Plasminogen and Plasmin Increase after Polytrauma Shifting the Thrombin/Plasmin Activity Ratio Toward Fibrinolysis

Background: Hemostasis is regulated by a dynamic balance between thrombin and plasmin activity, and the supply of prothrombin and plasminogen in the general circulation. This dynamic balance is important so that the formation of clots occurs at the site of injury, but does not spread to distal sites where thrombus formation can block blood flow and lead to organ dysfunction. Procoagulant and fibrinolytic activity is regulated by the supply of both active enzymes, and their respective zymogens. Disruption in the plasma levels of the enzymes and zymogens can lead to coagulopathies that have serious effects on morbidity and mortality. Polytrauma and hemorrhage can lead to an acute coagulopathy in rats that mimics the clinical hypocoagulation in both civilian and military patients with severe trauma and hemorrhage. This coagulopathy could be due an imbalance between the pro-coagulant or fibrinolytic systems.
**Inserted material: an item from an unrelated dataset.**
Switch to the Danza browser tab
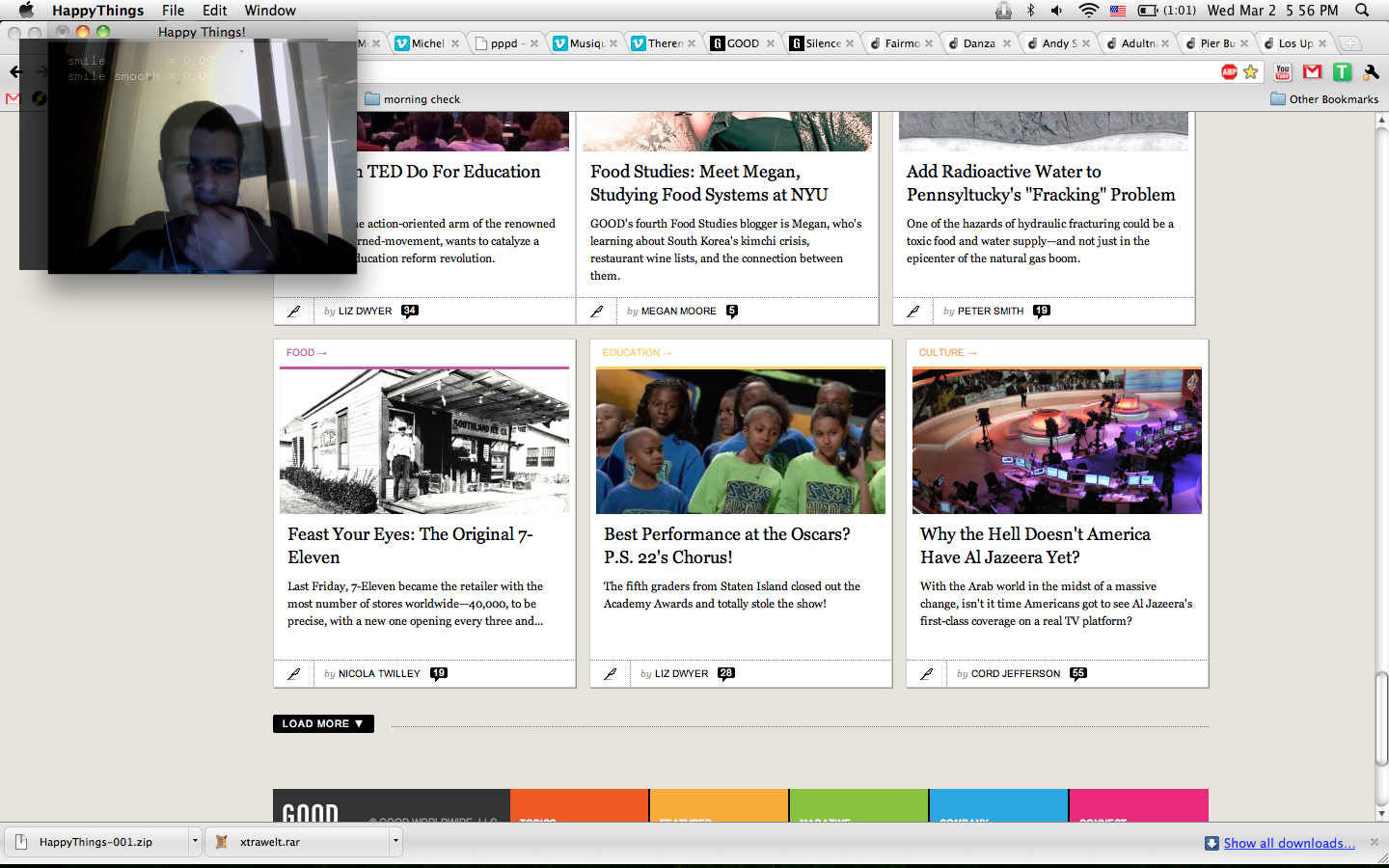The image size is (1389, 868). click(x=978, y=43)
Hypothesis: We hypothesized that the dynamic balance between thrombin and plasmin activities would be altered after polytrauma and hemorrhage, favoring fibrinolysis.

Method: Sprague-Dawley rats (n=8) were anesthetized with Isoflurane. Polytrauma was induced by damage to the small intestines, the left and medial liver lobes, the right leg skeletal muscle, and by fracturing the right femur. Rats were then bled to a mean arterial pressure of 40mmHg and held there until 40% of the blood volume was removed. No fluid resuscitation was given. Blood samples were taken before (time 0) and at 30, 60, 120 and 240min. Rat plasmin and thrombin activity were measured by enzymatic assay. Plasminogen and prothrombin were measured after conversion to their respective active enzymes with tissue plasminogen activator or factor Xa respectively. Active enzyme was subtracted from the total to give the levels of zymogens. D-dimers were measured by ELISA.
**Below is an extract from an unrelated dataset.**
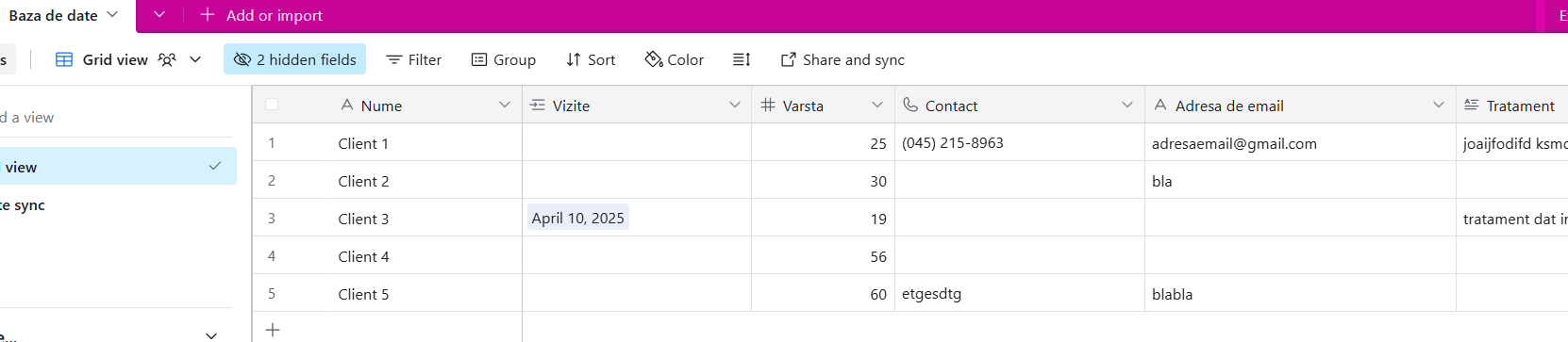Open the Varsta field options chevron
1568x342 pixels.
[877, 105]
Results: There was no significant change in plasma thrombin activity after polytrauma and hemorrhage. Prothrombin levels fell slightly, but significantly over time. In contrast, plasmin activity rose significantly by 30min and continued to be elevated through the next 4hrs (235%, p<0.05), and was paralleled by an increase in D-dimers (10±2.6 to 59±16ng/ml, P<0.05). Surprisingly, plasminogen also rose in the first 30min and continued to be significantly elevated by 4hrs paralleling the rise in plasmin (100±2.7 to 119±3.9ug/ml, P<0.05). Prothrombin and plasminogen levels were 40 to 100 times higher than their respective active enzymes at each time point, suggesting that the zymogen pool is not depleted even in this severe trauma model. The thrombin/plasmin activity ratio was calculated and found to fall rapidly 30 min after polytrauma and was low over the next 4hrs.
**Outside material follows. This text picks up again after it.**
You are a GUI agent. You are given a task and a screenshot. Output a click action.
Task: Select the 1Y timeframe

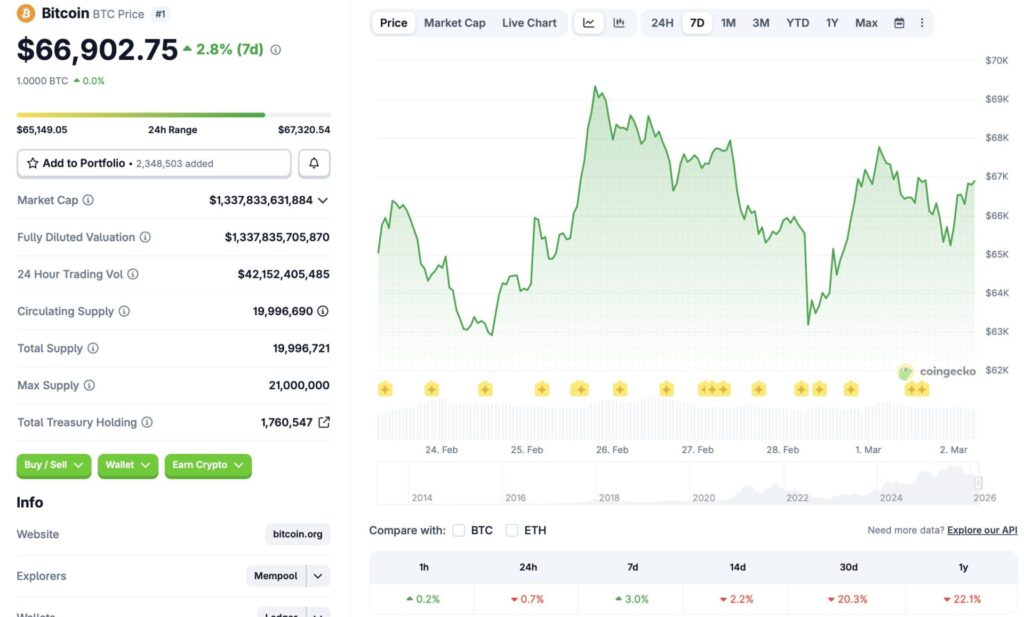click(832, 22)
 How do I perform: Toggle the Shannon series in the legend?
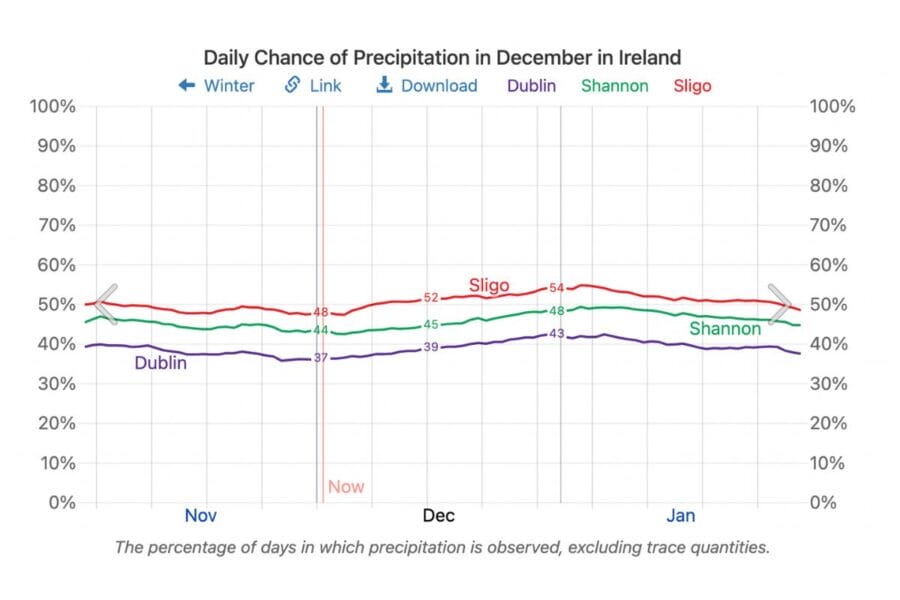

Conclusion: These data suggest that polytrauma and hemorrhage lead to dynamic changes in procoagulant and fibrinolytic systems. There was a rise in plasmin activity, and the fall in the thrombin/plasmin ratio suggesting that the fibrinolytic component dominates over time. The fall in prothrombin suggests consumption of the zymogen. Surprisingly, plasminogen levels rose quickly, suggesting that this acute phase protein is actively secreted after polytrauma. The high levels of prothrombin and plasminogen in comparison to thrombin and plasmin, suggests that the precursor pool for the active enzymes is not depleted. Polytrauma and hemorrhage led to a rapid decrease in the thrombin/plasmin activity ratio and suggests that fibrinolysis is rapidly activated. These results provide mechanistic support to clinical data showing that early treatment with anti-fibrinolytic drugs reduces bleeding. This project was funded by US Army Medical Research and Materiel Command.